Start of Information shown

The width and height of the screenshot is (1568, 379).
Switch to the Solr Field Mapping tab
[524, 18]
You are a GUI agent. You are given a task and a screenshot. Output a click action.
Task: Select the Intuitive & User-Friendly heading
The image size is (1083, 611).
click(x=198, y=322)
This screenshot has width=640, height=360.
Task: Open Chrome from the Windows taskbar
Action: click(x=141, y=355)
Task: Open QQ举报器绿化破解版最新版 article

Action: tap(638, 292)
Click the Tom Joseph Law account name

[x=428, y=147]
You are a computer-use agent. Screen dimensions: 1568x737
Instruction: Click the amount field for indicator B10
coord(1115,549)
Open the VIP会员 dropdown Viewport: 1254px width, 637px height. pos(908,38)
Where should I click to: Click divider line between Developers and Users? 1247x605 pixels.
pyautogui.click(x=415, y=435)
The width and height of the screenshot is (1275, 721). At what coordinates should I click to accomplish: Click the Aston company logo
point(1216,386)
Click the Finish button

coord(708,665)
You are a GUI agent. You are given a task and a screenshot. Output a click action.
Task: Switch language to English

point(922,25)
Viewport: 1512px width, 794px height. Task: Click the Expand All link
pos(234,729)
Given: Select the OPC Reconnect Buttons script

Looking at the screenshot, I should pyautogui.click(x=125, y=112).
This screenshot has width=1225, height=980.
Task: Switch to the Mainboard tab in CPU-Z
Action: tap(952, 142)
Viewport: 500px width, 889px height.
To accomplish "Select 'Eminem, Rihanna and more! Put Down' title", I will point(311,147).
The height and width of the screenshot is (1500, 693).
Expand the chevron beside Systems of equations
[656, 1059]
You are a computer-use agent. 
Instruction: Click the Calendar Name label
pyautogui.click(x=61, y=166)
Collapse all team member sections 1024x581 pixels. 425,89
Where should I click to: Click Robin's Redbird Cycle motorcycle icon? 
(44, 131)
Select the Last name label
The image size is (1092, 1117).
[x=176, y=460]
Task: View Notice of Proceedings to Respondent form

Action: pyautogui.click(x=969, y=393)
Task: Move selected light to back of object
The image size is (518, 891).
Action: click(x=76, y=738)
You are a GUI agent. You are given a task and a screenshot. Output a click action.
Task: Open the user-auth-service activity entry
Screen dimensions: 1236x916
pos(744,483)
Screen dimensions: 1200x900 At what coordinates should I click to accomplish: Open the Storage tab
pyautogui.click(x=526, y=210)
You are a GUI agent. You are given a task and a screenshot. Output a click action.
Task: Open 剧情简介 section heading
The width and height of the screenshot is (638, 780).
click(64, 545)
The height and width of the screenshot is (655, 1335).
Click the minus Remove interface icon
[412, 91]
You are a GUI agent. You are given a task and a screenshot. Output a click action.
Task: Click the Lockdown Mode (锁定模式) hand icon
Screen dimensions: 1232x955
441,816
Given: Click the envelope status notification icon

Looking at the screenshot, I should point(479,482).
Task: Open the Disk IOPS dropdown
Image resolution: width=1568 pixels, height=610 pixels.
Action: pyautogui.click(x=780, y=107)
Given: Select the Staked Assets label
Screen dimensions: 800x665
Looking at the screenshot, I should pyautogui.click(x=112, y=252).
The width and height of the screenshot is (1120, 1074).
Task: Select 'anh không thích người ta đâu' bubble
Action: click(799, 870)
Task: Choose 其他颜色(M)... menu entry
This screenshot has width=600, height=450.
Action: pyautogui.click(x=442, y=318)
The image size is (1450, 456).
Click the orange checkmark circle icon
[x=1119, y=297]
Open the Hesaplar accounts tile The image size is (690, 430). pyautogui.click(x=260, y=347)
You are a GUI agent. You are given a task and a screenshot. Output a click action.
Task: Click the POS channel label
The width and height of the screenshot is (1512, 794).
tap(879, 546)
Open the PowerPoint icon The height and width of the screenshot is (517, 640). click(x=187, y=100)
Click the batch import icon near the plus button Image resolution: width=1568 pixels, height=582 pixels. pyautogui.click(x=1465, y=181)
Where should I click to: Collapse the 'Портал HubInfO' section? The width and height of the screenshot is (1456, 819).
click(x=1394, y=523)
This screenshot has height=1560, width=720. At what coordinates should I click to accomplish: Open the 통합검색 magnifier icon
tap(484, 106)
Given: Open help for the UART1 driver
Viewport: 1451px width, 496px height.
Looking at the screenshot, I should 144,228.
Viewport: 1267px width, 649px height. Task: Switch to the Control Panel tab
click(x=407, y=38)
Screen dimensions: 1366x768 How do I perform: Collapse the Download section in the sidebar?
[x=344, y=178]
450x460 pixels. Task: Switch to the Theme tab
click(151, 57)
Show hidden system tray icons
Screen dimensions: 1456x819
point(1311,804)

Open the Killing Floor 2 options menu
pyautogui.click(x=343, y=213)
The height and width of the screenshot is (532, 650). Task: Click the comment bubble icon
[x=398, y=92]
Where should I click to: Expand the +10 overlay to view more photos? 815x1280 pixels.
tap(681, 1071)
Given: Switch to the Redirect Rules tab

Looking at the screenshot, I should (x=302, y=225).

End of Information shown

▸ **Problem to work on**: Exactly reproduce the lines from the one containing "Where should I click to: Expand" through the end of the records, and only those lines.

▸ **Finished task**:
Where should I click to: Expand the +10 overlay to view more photos? 815x1280 pixels.
tap(681, 1071)
Given: Switch to the Redirect Rules tab

Looking at the screenshot, I should (x=302, y=225).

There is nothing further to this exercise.